What I’m trying to say is: even though there is sadness behind my brown eyes in that second picture (and resilience in the others), as an actor, I want to work through my mental illness, try to strip back those layers and use the pure stigma that was blanketed over the years of the “you’re too _____.” I’ve heard it my whole life and allow myself to be seen because that’s what this show is about: being seen, saying, “mental illness is OK and it’s OK to admit and say ‘I am struggling.’”
To think I am able to explore some of the depths of my mental illness because I responded to an ad for a theatre company two years ago on backstage.com is mind-blowing. I never thought a magazine that used to sit on a table at my theatre schools and page through between classes had a website, let alone a website that would then allow me to apply and eventually get cast, giving me the opportunity to now, in 2019, return to my second season with this theatre company. It is beyond me.
Also, the fact that the writer of the show reached out to me specifically to play this part of Paulo, a young man who is a burn survivor and struggles with body image and disordered eating, is not a coincidence. The playwright fashioned the script around me and my struggles with weight because she had me in mind because she knows me personally. Some of my own thoughts and words from journaling were used as actual dialogue in the show in addition to the beautiful dialogue she wrote. Inevitably, she ended up molding the character around me, which made it a very raw experience. Although I am not a burn survivor, the feelings of identifying as a male and being shamed for having an eating disorder are part of my history, woven into my daily life.

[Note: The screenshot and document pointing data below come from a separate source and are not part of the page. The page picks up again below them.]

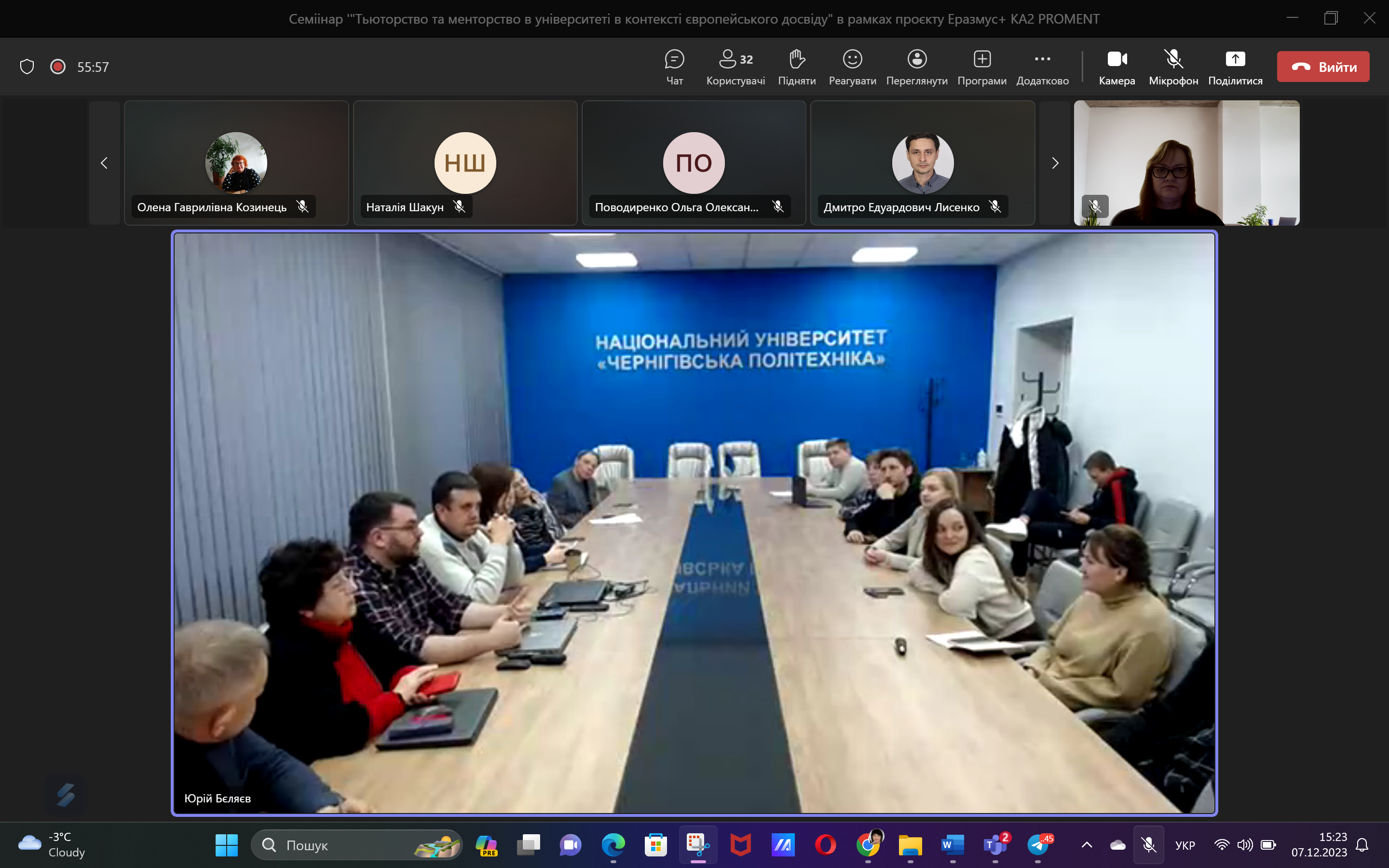
Task: Leave the meeting with Вийти button
Action: tap(1323, 67)
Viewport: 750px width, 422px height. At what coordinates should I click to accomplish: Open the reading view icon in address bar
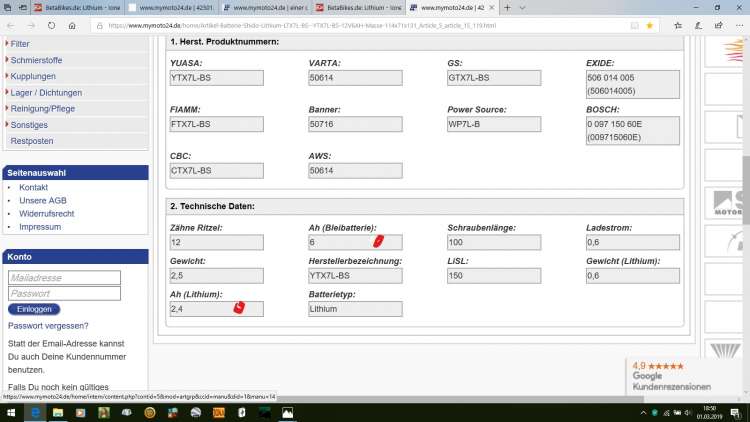(x=632, y=25)
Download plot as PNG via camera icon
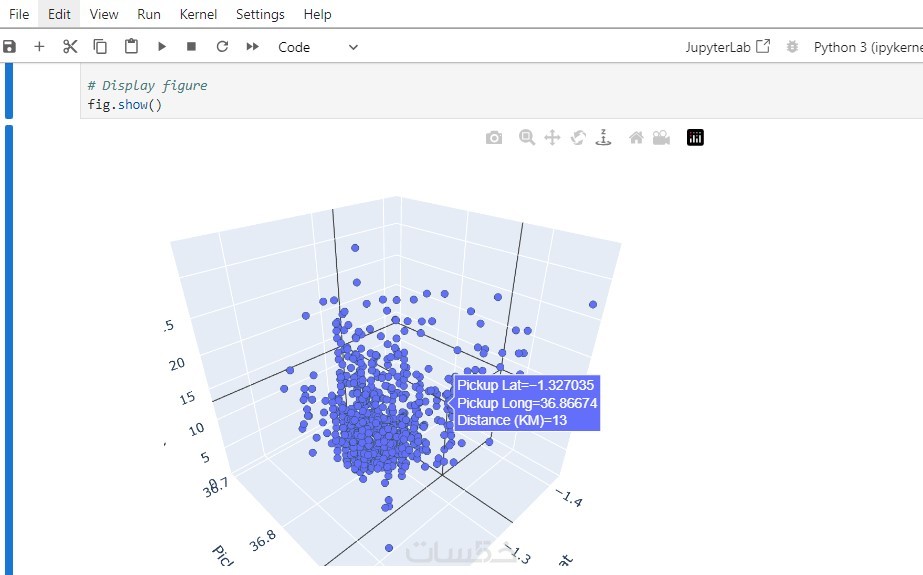Viewport: 923px width, 575px height. pyautogui.click(x=494, y=138)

The show is set in monologue format with direct address to the audience, so I am speaking to specific people each night and aiming my lines at audience members. The stage is also set on what is called a “traverse stage,” simply meaning the stage is in the middle and the audience is on both sides, kind of like a tennis court.
So, to think I was essentially laying myself bare to the whole 100-seat theatre and talking about my struggles with eating and body image nightly is daunting, even if it was under the guise of acting. To have aimed those hurtful lines where I would imitate the mocking that Paulo heard — “Guys don’t have eating disorders. Weak. Loser.” — and his outward plea of stating there is a body image movement going on for women, and acknowledges it’s great; he feels left out of the conversation and is begging to be heard and validated in his struggles. It is something I relate to and terrifying to “admit” on stage.
I grew so much from playing this part and now, months later, he still stays with me. The lessons I learned in that show have shaped me. The experience overall was taxing emotionally. Even though it was a short run, getting myself into the headspace to play him was a challenge each night and I always felt deflated when I stepped off stage because so much of me was woven into him. All the torment that came up in my own mental illness when approaching the part and working interpersonally with the director and other actors was draining.
It’s scary to be working through mental health problems, but I’m glad I’m being challenged in my work, and I’m glad I’ve been given the opportunity to do so.